At the center of the dispute is OpenAI’s belief that Apple never gave ChatGPT the kind of deep product role it expected when the partnership was formed. Bloomberg’s reporting, echoed by Gurman’s X post, says OpenAI believes Apple reduced ChatGPT to a limited and inferior layer inside iOS, producing summarized responses that do not match the fuller experience users get inside the standalone ChatGPT app. One OpenAI executive quoted in the reporting went even further, saying Apple had not made “an honest effort” to integrate the service properly.

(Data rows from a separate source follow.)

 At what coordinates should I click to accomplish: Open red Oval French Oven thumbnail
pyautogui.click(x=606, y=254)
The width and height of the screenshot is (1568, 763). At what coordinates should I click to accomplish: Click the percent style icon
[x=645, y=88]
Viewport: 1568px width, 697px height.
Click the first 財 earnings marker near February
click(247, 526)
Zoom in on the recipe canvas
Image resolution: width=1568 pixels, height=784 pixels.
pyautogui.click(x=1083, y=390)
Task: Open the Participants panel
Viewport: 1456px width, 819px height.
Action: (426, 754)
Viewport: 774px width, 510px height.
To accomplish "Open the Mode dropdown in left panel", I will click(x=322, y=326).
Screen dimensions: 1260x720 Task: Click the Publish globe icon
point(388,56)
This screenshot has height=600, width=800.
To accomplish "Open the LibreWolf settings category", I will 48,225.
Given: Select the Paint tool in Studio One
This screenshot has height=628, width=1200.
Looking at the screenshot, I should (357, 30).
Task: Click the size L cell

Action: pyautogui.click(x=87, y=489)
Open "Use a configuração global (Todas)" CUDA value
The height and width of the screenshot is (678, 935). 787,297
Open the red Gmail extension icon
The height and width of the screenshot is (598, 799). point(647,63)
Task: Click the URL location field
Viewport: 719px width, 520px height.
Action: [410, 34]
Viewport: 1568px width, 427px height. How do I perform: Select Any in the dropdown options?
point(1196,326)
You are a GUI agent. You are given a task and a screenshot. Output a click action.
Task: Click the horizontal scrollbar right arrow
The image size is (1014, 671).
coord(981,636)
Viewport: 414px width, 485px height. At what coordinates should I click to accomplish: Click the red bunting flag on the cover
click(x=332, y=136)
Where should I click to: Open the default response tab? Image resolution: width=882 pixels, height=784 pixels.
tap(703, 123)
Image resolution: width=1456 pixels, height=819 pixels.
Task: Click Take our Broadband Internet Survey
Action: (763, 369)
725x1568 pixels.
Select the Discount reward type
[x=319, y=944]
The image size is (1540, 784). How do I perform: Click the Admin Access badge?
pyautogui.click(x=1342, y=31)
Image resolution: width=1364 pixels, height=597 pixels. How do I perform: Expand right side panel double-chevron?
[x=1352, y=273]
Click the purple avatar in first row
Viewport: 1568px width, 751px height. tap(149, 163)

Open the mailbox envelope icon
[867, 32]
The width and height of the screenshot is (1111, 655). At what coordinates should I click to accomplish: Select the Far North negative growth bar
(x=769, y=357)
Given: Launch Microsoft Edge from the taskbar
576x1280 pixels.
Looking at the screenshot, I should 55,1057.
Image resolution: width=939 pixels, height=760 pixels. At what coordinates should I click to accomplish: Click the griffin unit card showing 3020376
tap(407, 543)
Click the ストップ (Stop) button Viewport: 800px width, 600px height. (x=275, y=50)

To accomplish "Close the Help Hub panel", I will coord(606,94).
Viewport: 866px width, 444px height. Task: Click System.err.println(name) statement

That complaint is especially notable because Apple originally presented the ChatGPT tie in as one of the headline third party pieces of Apple Intelligence. In Apple’s own 2024 announcement, the company said ChatGPT would be accessible through Siri and writing experiences across iPhone, iPad, and Mac, with image and document understanding included, and with users asked for permission before any request or content was sent to OpenAI. Apple’s support documentation still reflects that model today, with ChatGPT set up as an optional extension under Apple Intelligence and Siri rather than as a deeply embedded default assistant layer.

From OpenAI’s reported perspective, that lighter touch has translated into weak commercial upside. Reuters says OpenAI had hoped the partnership would generate more subscriptions and deeper distribution, but those benefits have not materialized. The company’s frustration appears to be less about Apple allowing other AI providers into the ecosystem and more about Apple allegedly failing to give ChatGPT meaningful prominence or a richer product implementation on the iPhone itself.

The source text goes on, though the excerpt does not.